▶ **Activity**: Give back all of the data, word for word.

▶ **Extracted information**:
------------------------------------------------------------

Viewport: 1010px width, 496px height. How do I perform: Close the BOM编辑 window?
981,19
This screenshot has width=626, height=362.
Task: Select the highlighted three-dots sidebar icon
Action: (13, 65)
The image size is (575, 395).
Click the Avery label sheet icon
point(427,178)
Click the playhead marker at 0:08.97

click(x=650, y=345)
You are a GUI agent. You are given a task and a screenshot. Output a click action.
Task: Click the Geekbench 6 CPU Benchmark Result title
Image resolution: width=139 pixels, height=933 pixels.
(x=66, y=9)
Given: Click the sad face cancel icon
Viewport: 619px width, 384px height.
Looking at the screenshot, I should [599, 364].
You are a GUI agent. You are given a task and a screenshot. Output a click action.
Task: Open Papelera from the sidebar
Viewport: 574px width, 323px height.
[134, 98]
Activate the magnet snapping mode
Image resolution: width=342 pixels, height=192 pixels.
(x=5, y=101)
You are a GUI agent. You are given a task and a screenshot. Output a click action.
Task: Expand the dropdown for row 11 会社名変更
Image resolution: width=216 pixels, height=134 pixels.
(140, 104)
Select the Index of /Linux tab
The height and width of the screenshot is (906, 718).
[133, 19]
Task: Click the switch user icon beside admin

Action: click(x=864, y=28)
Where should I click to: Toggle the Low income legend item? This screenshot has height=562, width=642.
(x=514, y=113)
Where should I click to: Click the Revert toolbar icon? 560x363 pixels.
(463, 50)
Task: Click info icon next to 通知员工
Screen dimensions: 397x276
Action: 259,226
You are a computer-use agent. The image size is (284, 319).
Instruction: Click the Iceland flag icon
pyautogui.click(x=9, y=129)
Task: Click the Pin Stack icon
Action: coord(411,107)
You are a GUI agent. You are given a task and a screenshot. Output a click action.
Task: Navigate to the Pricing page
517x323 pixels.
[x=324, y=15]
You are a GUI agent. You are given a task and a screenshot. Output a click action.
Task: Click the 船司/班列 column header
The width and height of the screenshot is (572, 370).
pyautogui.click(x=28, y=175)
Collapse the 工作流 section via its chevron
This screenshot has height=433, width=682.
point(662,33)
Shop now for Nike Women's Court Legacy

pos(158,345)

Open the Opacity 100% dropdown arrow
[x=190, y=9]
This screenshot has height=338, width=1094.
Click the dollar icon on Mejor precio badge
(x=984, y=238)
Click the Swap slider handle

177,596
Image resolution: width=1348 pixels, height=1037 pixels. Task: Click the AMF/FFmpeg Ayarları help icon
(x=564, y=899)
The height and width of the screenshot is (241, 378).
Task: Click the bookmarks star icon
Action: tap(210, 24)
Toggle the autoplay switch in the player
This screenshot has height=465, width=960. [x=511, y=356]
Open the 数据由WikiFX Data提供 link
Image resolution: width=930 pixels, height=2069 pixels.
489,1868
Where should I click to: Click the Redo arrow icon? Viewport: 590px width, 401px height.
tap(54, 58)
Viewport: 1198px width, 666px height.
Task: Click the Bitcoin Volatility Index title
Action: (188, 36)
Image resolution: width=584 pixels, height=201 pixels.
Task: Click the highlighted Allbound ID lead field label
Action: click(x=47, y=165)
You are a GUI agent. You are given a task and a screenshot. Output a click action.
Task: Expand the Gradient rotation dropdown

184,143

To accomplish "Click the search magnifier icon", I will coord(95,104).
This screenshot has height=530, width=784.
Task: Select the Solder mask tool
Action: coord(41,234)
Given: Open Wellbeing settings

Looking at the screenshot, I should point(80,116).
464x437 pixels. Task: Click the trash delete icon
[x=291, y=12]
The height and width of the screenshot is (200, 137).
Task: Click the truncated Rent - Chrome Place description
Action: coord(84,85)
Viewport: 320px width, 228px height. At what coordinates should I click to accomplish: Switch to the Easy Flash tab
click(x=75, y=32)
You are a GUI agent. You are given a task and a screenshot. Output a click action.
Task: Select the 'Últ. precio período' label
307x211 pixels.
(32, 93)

------------------------------------------------------------

▶ **The completed task**:
Viewport: 1010px width, 496px height. How do I perform: Close the BOM编辑 window?
981,19
This screenshot has width=626, height=362.
Task: Select the highlighted three-dots sidebar icon
Action: (13, 65)
The image size is (575, 395).
Click the Avery label sheet icon
point(427,178)
Click the playhead marker at 0:08.97

click(x=650, y=345)
You are a GUI agent. You are given a task and a screenshot. Output a click action.
Task: Click the Geekbench 6 CPU Benchmark Result title
Image resolution: width=139 pixels, height=933 pixels.
(x=66, y=9)
Given: Click the sad face cancel icon
Viewport: 619px width, 384px height.
Looking at the screenshot, I should [599, 364].
You are a GUI agent. You are given a task and a screenshot. Output a click action.
Task: Open Papelera from the sidebar
Viewport: 574px width, 323px height.
[134, 98]
Activate the magnet snapping mode
Image resolution: width=342 pixels, height=192 pixels.
(x=5, y=101)
You are a GUI agent. You are given a task and a screenshot. Output a click action.
Task: Expand the dropdown for row 11 会社名変更
Image resolution: width=216 pixels, height=134 pixels.
(140, 104)
Select the Index of /Linux tab
The height and width of the screenshot is (906, 718).
[133, 19]
Task: Click the switch user icon beside admin

Action: click(x=864, y=28)
Where should I click to: Toggle the Low income legend item? This screenshot has height=562, width=642.
(x=514, y=113)
Where should I click to: Click the Revert toolbar icon? 560x363 pixels.
(463, 50)
Task: Click info icon next to 通知员工
Screen dimensions: 397x276
Action: 259,226
You are a computer-use agent. The image size is (284, 319).
Instruction: Click the Iceland flag icon
pyautogui.click(x=9, y=129)
Task: Click the Pin Stack icon
Action: coord(411,107)
You are a GUI agent. You are given a task and a screenshot. Output a click action.
Task: Navigate to the Pricing page
517x323 pixels.
[x=324, y=15]
You are a GUI agent. You are given a task and a screenshot. Output a click action.
Task: Click the 船司/班列 column header
The width and height of the screenshot is (572, 370).
pyautogui.click(x=28, y=175)
Collapse the 工作流 section via its chevron
This screenshot has height=433, width=682.
point(662,33)
Shop now for Nike Women's Court Legacy

pos(158,345)

Open the Opacity 100% dropdown arrow
[x=190, y=9]
This screenshot has height=338, width=1094.
Click the dollar icon on Mejor precio badge
(x=984, y=238)
Click the Swap slider handle

177,596
Image resolution: width=1348 pixels, height=1037 pixels. Task: Click the AMF/FFmpeg Ayarları help icon
(x=564, y=899)
The height and width of the screenshot is (241, 378).
Task: Click the bookmarks star icon
Action: tap(210, 24)
Toggle the autoplay switch in the player
This screenshot has height=465, width=960. [x=511, y=356]
Open the 数据由WikiFX Data提供 link
Image resolution: width=930 pixels, height=2069 pixels.
489,1868
Where should I click to: Click the Redo arrow icon? Viewport: 590px width, 401px height.
tap(54, 58)
Viewport: 1198px width, 666px height.
Task: Click the Bitcoin Volatility Index title
Action: (188, 36)
Image resolution: width=584 pixels, height=201 pixels.
Task: Click the highlighted Allbound ID lead field label
Action: click(x=47, y=165)
You are a GUI agent. You are given a task and a screenshot. Output a click action.
Task: Expand the Gradient rotation dropdown

184,143

To accomplish "Click the search magnifier icon", I will coord(95,104).
This screenshot has height=530, width=784.
Task: Select the Solder mask tool
Action: coord(41,234)
Given: Open Wellbeing settings

Looking at the screenshot, I should point(80,116).
464x437 pixels. Task: Click the trash delete icon
[x=291, y=12]
The height and width of the screenshot is (200, 137).
Task: Click the truncated Rent - Chrome Place description
Action: coord(84,85)
Viewport: 320px width, 228px height. At what coordinates should I click to accomplish: Switch to the Easy Flash tab
click(x=75, y=32)
You are a GUI agent. You are given a task and a screenshot. Output a click action.
Task: Select the 'Últ. precio período' label
307x211 pixels.
(32, 93)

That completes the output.